Machine Learning - ML

Key Components

  1. The data that we can learn from.
  2. A model of how to transform the data.
  3. An objective function that quantifies how well (or badly) the model is doing.
  4. An algorithm to adjust the model’s parameters to optimize the objective function.

Data

              When every example is characterized by the same number of numerical values, we say that the data consist of fixed-length vectors and we describe the constant length of the vectors as the dimensionality of the data.

              However, not all data can easily be represented as fixed-length vectors. While we might expect microscope images to come from standard equipment, we cannot expect images mined from the Internet to all show up with the same resolution or shape. For images, we might consider cropping them all to a standard size, but that strategy only gets us so far. We risk losing information in the cropped out portions. One major advantage of deep learning over traditional methods is the comparative grace with which modern models can handle varying-length data.

              Generally, the more data we have, the easier our job becomes. When we have more data, we can train more powerful models and rely less heavily on pre-conceived assumptions.

              Finally, it is not enough to have lots of data and to process it cleverly. We need the right data. If the data are full of mistakes, or if the chosen features are not predictive of the target quantity of interest, learning is going to fail. The situation is captured well by the **cliché: garbage in, garbage out. **

Models

              Most machine learning involves transforming the data in some sense. We might want to build a system that ingests photos and predicts smiley-ness. Alternatively, we might want to ingest a set of sensor readings and predict how normal vs. anomalous the readings are. By model, we denote the computational machinery for ingesting data of one type, and spitting out predictions of a possibly different type. In particular, we are interested in statistical models that can be estimated from data.

Objective Functions

              In order to develop a formal mathematical system of learning machines, we need to have formal measures of how good (or bad) our models are. In machine learning, and optimization more generally, we call these objective functions. By convention, we usually define objective functions so that lower is better. This is merely a convention. You can take any function for which higher is better, and turn it into a new function that is qualitatively identical but for which lower is better by flipping the sign. Because lower is better, these functions are sometimes called loss functions.

              When trying to predict numerical values, the most common loss function is squared error, i.e., the square of the difference between the prediction and the ground-truth. For classification, the most common objective is to minimize error rate, i.e., the fraction of examples/data instances on which our predictions disagree with the ground truth. Some objectives (e.g., squared error) are easy to optimize. Others (e.g., error rate) are difficult to optimize directly, owing to non-differentiability or other complications. In these cases, it is common to optimize a surrogate objective.

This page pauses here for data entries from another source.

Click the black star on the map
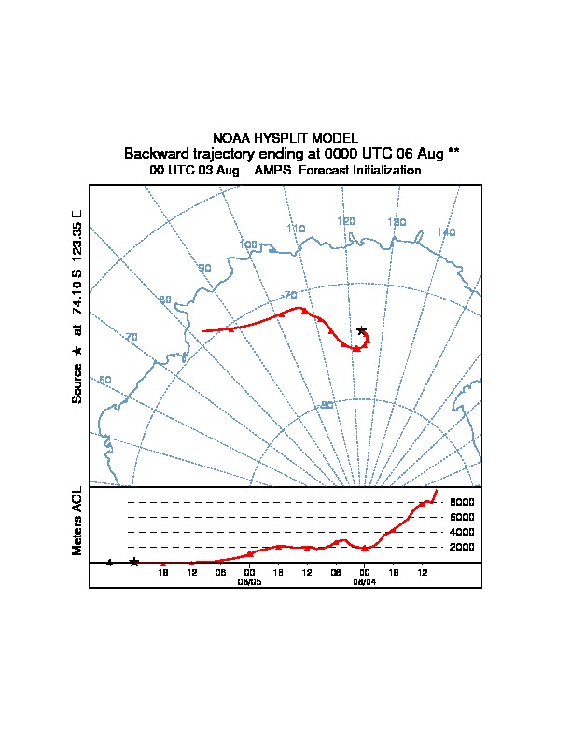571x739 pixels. pyautogui.click(x=362, y=330)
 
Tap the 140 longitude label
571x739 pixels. pyautogui.click(x=446, y=232)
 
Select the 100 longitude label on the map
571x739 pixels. pyautogui.click(x=248, y=244)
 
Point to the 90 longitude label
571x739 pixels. pyautogui.click(x=204, y=268)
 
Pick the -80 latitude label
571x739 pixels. pyautogui.click(x=327, y=405)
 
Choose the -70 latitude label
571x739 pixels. pyautogui.click(x=290, y=295)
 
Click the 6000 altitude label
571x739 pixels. pyautogui.click(x=463, y=517)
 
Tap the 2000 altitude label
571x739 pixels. pyautogui.click(x=463, y=547)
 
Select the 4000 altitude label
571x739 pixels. pyautogui.click(x=463, y=532)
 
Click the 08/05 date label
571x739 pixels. pyautogui.click(x=249, y=580)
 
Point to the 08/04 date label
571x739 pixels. pyautogui.click(x=364, y=580)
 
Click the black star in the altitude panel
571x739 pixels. pyautogui.click(x=134, y=562)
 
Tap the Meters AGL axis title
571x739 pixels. pyautogui.click(x=77, y=521)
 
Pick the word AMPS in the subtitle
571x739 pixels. pyautogui.click(x=273, y=171)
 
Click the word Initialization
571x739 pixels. pyautogui.click(x=383, y=171)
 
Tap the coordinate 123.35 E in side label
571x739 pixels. pyautogui.click(x=77, y=233)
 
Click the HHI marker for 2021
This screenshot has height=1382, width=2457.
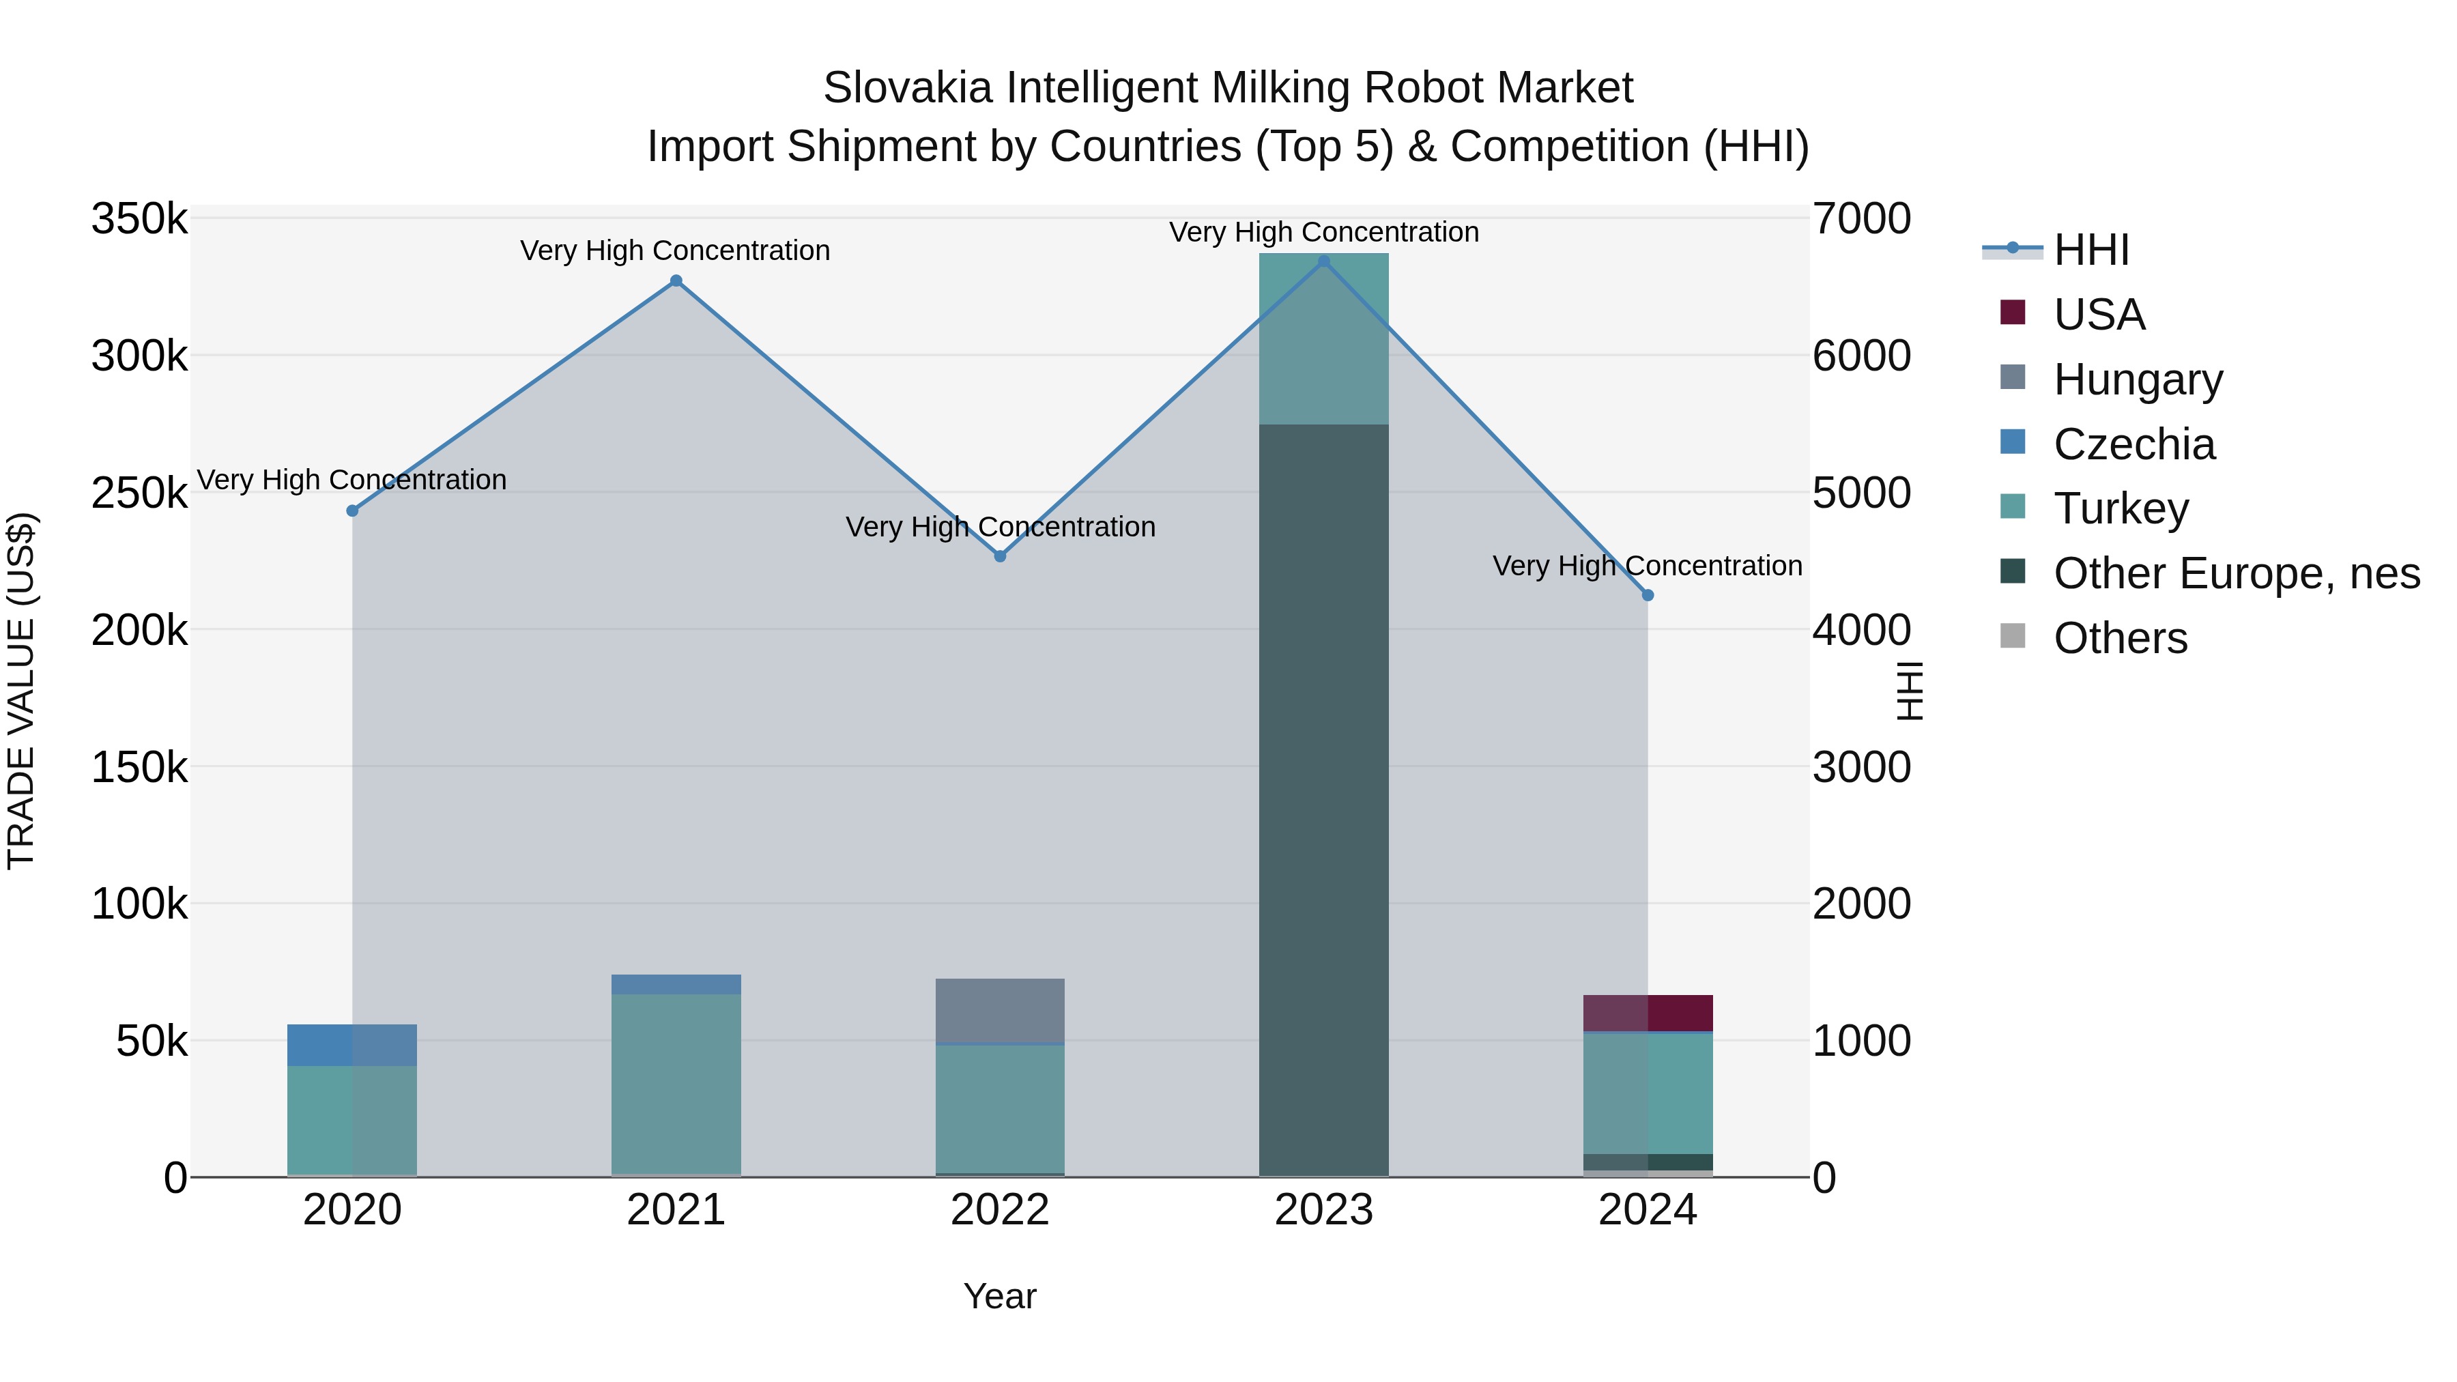coord(676,281)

              Typically, the loss function is defined with respect to the model’s parameters and depends upon the dataset. We learn the best values of our model’s parameters by minimizing the loss incurred on a set consisting of some number of examples collected for training. However, doing well on the training data does not guarantee that we will do well on unseen data. So we will typically want to split the available data into two partitions: the training dataset (or training set, for fitting model parameters) and the test dataset (or test set, which is held out for evaluation), reporting how the model performs on both of them. You could think of training performance as being like a student’s scores on practice exams used to prepare for some real final exam. Even if the results are encouraging, that does not guarantee success on the final exam. In other words, the test performance can deviate significantly from the training performance. When a model performs well on the training set but fails to generalize to unseen data, we say that it is overfitting. In real-life terms, this is like flunking the real exam despite doing well on practice exams.

Optimization Algorithms

              Once we have got some data source and representation, a model, and a well-defined objective function, we need an algorithm capable of searching for the best possible parameters for minimizing the loss function. Popular optimization algorithms for deep learning are based on an approach called gradient descent. In short, at each step, this method checks to see, for each parameter, which way the training set loss would move if you perturbed that parameter just a small amount. It then updates the parameter in the direction that may reduce the loss.